I sat for a moment on one of the four wooden chairs. With the sun setting, the yard got suddenly cool. The distant peaks were lacquered with the last rays of the day. From the vantage point I looked at the dizzying path we had ascended along the cliffs of the canyon below. On this narrow trail that had terrified me hours earlier, I could make out a line a cows sauntering home.
Seeing me put on a sweater and my jacket, Jacinta prepared mountain tea from herbs drying in a container by the wall. As I brought the cup to my nose, I was warmed by the wild sage and chamomile. Meanwhile little Nicole brought in kindling and Lucia collected dried cow dung for the cooking stove. The older girls began their homework, standing at the table as we, the guests, were using their chairs. I could hear them practicing English—which shows that they are not as cut off from the world as I had thought: “My name is James and I am going to the supermarket.”
Growing up in my village, we had no foreign languages in our school, nor a supermarket. Our teachers, a husband and wife, did their best with limited supplies. But they resented having to work in an isolated place. They felt superior and I assumed that they were better than us. Perhaps this is why I didn’t mind, or indeed felt privileged, when my teacher used my sweater to wipe the chalk off her fingers or that we had to line up each week and show her that we had changed our underwear.
When it got dark we were invited to move our chairs to the main room for dinner. Jacinta turned on a light through a rechargeable battery (I never found out how it was charged.) The teenagers served fingerling sweet potatoes that we had never tasted before, followed by a meat stew, and then a soup. Needless to say the portions were huge and everything was prepared at home, except for the bottle of water that had to be transported by mule from Iruya.
As the family had their meal in the kitchen, we talked to ourselves until Ismael appeared. When the light gave out, he lit candles. Ismael took his reader out of the drawer—which contained a preface by the President of Argentina, Christina Fernández de Kirchner—and began to read stories out loud. His younger sisters joined us, including a neighbor from across the ravine who had made his way in the darkness along the steep trail. I tried to explain to him that we too had had no electricity in our village but our conversation was lost in the reading. Not wanting to take up more of the family’s time, we went to our room. On the back wall I could see a sheet of notebook paper, listing the prices of the room and board.

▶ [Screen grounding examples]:

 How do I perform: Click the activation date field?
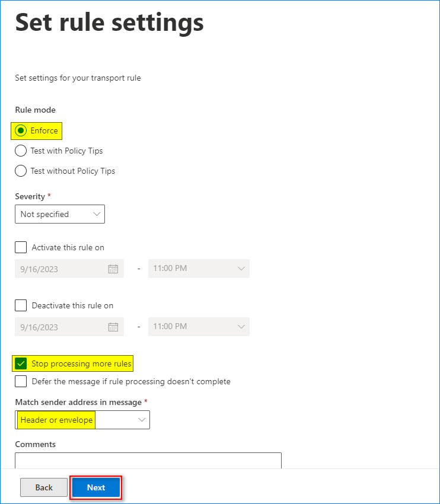69,269
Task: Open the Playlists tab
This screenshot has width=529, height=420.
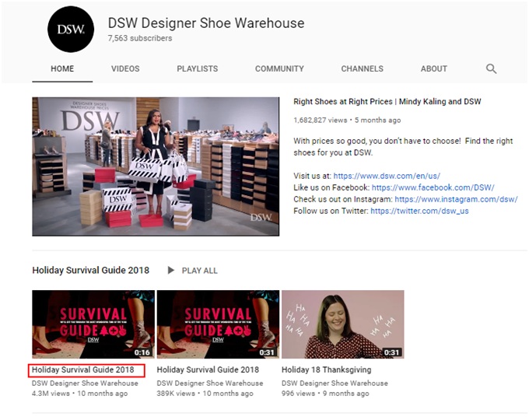Action: pyautogui.click(x=197, y=68)
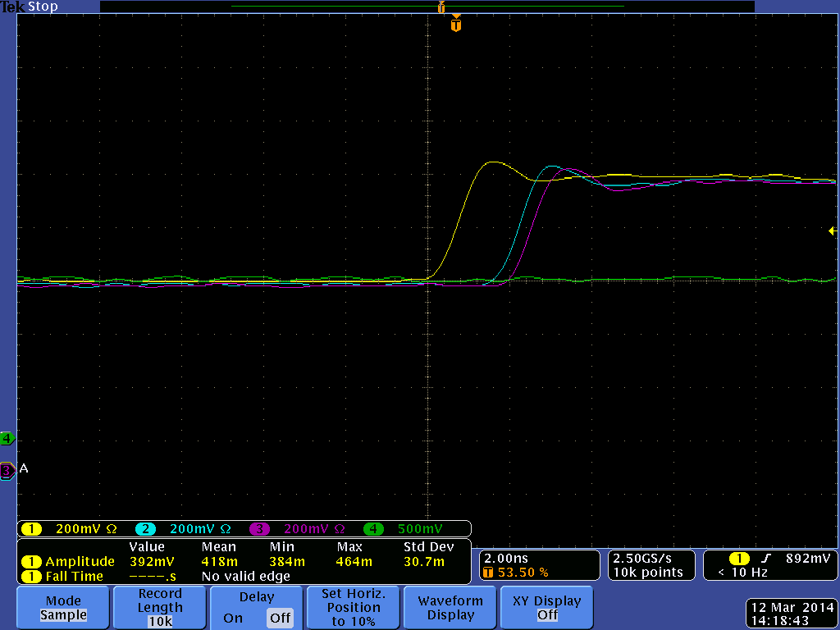840x630 pixels.
Task: Select the magenta channel 3 badge
Action: 259,529
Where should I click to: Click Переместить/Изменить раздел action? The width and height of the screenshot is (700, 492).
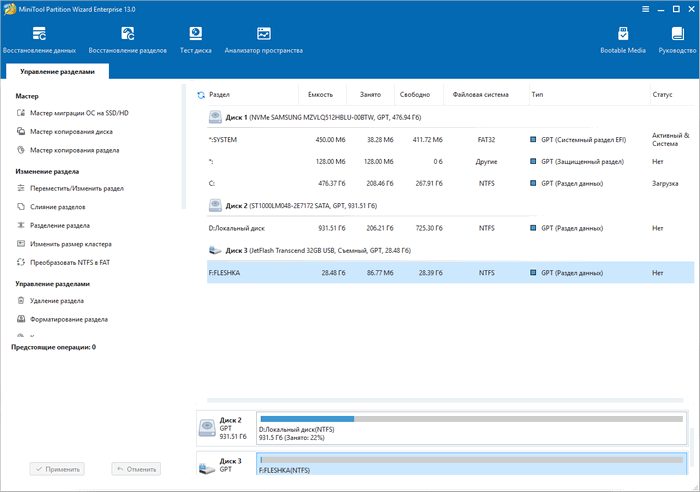[76, 188]
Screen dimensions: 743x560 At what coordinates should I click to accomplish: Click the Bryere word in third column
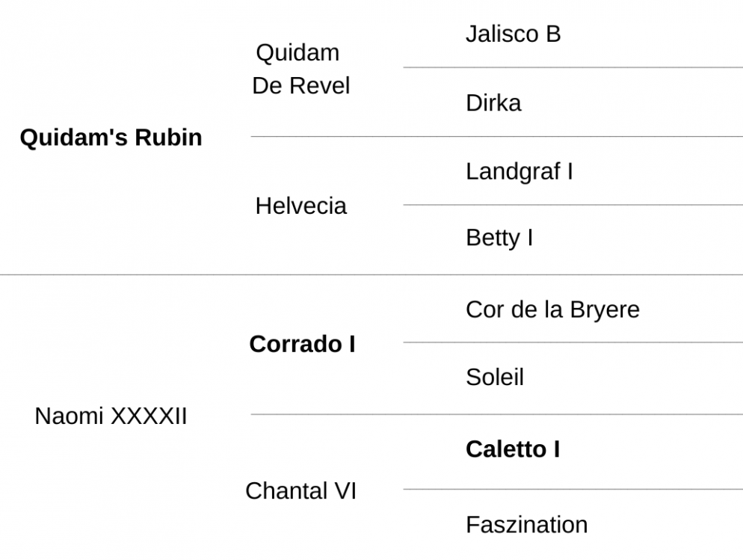[x=605, y=310]
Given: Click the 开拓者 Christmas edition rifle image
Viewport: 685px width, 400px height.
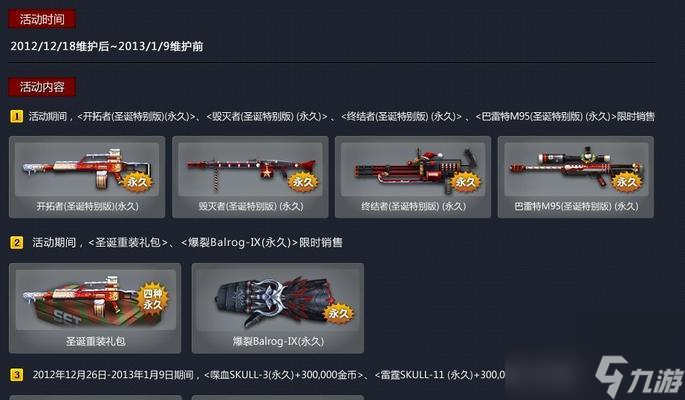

▶ [PROBLEMS TO SOLVE]:
1 – In the mountain homestay account, what herbs were in the tea Jacinta prepared?
2 – Pick up the mountain homestay account after its final sentence and continue it.
These records have nothing to do with the mountain homestay account.

▶ [RESULTS]:
1 – Wild sage and chamomile.

2 –
In the morning after our breakfast, I thanked Jacinta for accepting us as her guests. She was grinding corn for the school’s meal. (Afterwards she no doubt had to wash by hand four sets of sheets and pillowcases.) At that moment one of the teenagers asked if there were eggs for the school breakfast. Jacinta answered that she had given the guests the only three eggs the hens had laid. “Were you comfortable?” she asked. “Was everything ok?” Yes, I assured her. The food was plentiful and delicious. “We will never forget this place,” I told her. Relieved that the visit had gone well, she broke into a smile.
I too had my own worries. “I am sorry that we arrived without warning. And I feel bad that you gave us the eggs intended for the school.” No, no she insisted, the family was pleased to have had us, and the children had enjoyed reading stories.
These were the only words we had exchanged. The lack of time, their need to work, a sense of awkwardness, and differences in class, culture, and experience all divided us like the canyon below the village. There was no opportunity to talk about scythes and winnowing fans. Yet in our farewell I realized that we were both linked by anxiety about the visit—Jacinta that we feel comfortable and I that we were a burden. This was a connection of sorts.